» **What is being asked**
All lines with the word "computer" are to be found and copied from the listing.

::::::::

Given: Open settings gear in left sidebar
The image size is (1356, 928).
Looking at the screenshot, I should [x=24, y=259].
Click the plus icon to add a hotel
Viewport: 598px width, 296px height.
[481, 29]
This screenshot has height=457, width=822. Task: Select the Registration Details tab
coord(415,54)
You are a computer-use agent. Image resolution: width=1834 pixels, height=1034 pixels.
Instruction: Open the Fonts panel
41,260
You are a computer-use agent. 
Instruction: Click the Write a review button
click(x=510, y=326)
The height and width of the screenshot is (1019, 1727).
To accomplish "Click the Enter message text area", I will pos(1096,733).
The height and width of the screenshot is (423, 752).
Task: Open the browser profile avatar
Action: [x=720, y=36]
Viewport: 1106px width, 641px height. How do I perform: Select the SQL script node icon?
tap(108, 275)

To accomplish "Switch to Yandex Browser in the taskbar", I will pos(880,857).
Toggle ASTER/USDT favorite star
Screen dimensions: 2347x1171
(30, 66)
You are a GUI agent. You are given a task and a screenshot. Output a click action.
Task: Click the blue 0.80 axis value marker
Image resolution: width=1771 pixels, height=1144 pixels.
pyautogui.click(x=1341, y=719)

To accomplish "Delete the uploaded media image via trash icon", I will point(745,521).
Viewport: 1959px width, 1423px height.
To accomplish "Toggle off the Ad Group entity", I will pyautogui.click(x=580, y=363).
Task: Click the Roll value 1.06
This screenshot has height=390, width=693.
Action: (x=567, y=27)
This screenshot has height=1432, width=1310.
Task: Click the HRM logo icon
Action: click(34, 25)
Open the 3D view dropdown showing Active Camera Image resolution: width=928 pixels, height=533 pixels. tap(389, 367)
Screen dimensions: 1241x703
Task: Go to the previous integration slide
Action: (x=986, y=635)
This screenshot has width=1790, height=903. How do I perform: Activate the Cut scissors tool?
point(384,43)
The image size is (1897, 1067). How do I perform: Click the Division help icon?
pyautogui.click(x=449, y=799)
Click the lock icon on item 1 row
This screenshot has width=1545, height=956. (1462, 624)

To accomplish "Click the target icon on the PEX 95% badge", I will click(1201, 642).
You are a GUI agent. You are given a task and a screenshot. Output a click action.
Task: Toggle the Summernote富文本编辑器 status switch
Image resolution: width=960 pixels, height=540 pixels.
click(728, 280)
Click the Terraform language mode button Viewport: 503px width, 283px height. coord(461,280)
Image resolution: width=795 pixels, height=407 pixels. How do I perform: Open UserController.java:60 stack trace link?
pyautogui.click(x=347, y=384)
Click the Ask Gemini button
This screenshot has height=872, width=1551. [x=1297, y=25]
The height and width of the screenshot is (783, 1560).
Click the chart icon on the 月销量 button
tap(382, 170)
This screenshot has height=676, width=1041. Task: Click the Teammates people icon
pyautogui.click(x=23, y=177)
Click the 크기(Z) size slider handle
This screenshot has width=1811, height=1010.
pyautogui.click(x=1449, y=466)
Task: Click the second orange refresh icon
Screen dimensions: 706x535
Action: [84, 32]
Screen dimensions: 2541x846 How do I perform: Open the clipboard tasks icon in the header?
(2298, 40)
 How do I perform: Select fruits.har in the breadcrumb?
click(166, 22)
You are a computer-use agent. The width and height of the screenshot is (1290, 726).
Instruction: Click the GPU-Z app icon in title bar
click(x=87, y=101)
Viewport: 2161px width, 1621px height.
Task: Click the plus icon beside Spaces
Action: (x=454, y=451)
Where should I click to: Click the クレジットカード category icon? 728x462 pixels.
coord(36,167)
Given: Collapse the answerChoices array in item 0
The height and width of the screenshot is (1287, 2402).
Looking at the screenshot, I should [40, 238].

::::::::

» **Expected answer**
You are a computer-use agent. Image resolution: width=1834 pixels, height=1034 pixels.
You are a computer-use agent. 
You are a computer-use agent. The width and height of the screenshot is (1290, 726).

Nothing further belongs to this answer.